Last write wins (LWW). Timestamp comparison. Whichever write has the later timestamp survives. Simple, lossy. A perfectly valid update gets silently dropped because a clock was 1ms behind. If your data can tolerate silent overwrites, fine. Financial data can’t.

Application-level merge. You define the merge logic per table or per field. A counter gets added. A set gets unioned. A text field takes the longer version. This works but every schema change means updating merge rules.

CRDTs. Conflict-free replicated data types. Mathematically guaranteed to converge. Limited to specific data structures: counters, sets, registers. You can’t CRDT your way through an arbitrary relational schema.

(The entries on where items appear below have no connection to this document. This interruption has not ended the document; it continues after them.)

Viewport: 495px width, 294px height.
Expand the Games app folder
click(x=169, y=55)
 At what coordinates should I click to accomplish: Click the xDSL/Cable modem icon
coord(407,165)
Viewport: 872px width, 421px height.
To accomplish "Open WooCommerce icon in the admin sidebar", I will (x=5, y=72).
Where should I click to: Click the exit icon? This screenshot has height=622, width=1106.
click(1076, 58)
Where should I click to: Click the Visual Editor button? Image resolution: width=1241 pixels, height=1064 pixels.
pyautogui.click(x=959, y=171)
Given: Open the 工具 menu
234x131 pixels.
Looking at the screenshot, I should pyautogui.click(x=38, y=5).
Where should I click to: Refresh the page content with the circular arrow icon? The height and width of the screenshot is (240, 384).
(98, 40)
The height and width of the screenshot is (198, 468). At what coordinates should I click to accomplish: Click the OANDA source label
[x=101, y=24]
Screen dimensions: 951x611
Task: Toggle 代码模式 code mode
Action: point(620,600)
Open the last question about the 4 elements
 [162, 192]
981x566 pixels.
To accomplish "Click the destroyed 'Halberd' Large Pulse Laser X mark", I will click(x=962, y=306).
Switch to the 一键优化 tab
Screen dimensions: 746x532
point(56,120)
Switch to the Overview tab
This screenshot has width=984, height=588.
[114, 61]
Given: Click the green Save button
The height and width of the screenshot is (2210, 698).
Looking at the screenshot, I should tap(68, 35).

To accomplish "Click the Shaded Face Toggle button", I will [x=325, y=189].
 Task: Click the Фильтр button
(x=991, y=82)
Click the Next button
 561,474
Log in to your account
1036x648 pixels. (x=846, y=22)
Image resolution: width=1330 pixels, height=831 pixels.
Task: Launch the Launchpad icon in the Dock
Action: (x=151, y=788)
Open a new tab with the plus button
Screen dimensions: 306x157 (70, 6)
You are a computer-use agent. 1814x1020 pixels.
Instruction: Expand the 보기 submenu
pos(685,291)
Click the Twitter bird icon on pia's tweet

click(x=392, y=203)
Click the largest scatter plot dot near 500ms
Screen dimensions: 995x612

Good for specific use cases, not a general solution.

Failover

Promoting a replica sounds easy. pg_promote() or SELECT pg_promote() in PG12+. Done. Except no.

The hard parts:

Fencing the old primary. If the old primary isn’t actually dead – just slow, or network-partitioned – you now have two nodes accepting writes. Split brain. The nightmare scenario. You need STONITH (shoot the other node in the head) or at minimum, revoke the old primary’s ability to accept connections.

Client reconnection. Your application’s connection string points to the old primary. Now it needs to point to the new one. Options: DNS update (slow propagation), virtual IP (fast but requires infra), connection proxy like PgBouncer or HAProxy that handles routing, or application-level logic.

# HAProxy config for automatic failover routing
listen postgres
    bind *:5432
    option httpchk GET /primary
    server pg1 10.0.1.1:5432 check port 8008
    server pg2 10.0.1.2:5432 check port 8008

Rebuilding the old primary. After failover, the old primary has diverged. It accepted some writes the new primary doesn’t have (or vice versa). You need to either pg_rewind it or rebuild from scratch with pg_basebackup. Test this process before you need it.

I’ve run failover drills at every company I’ve worked at. The drill always surfaces something the documentation missed. Always.

Monitoring replication

Replication lag is a ticking bomb with a variable fuse. You need to watch it continuously.

-- On the primary: check all connected replicas
SELECT
    client_addr,
    state,
    sent_lsn,
    write_lsn,
    flush_lsn,
    replay_lsn,
    pg_wal_lsn_diff(sent_lsn, replay_lsn) AS replay_lag_bytes
FROM pg_stat_replication;

Key things to alert on:

Replay lag exceeding your tolerance. If you promised “reads within 1 second of writes,” alert before that threshold.
Replica disconnection. A replica that silently falls off is worse than one that loudly crashes.
WAL accumulation on the primary. If a replica can’t keep up, the primary retains WAL segments. Disk fills. Primary crashes. You’ve now lost the thing that was supposed to protect you.

-- Check WAL retention on the primary
SELECT pg_wal_lsn_diff(pg_current_wal_lsn(), '0/0') AS total_wal_bytes;

-- Or more practically, watch the pg_wal directory size
-- and alert when it grows beyond expected bounds.

Choosing your pattern

Skip the decision matrix. Ask three questions:

Can you lose any committed transactions? If no, synchronous or quorum replication. Full stop. This was non-negotiable for the financial data at the fintech startup. A lost trade record isn’t a bug, it’s a regulatory incident.

Do you need writes in multiple regions? If no – and it’s almost always no – use primary-replica. If yes, accept the operational cost of multi-primary and budget engineering time accordingly. At Decloud, we keep writes centralized and replicate reads out. Simpler. Fewer 3am pages.

What’s your read-to-write ratio? If reads dominate (10:1 or more), async replicas for reads with synchronous replication to a single failover standby gives you the best of both: fast reads, safe failover, and write performance that’s only slightly penalized.

Replication isn’t a feature flag. It’s a contract between your system and your users about what happens when hardware fails, networks partition, and Murphy’s Law does its thing. Pick the pattern that matches the promises you’ve actually made, not the ones you wish you could make.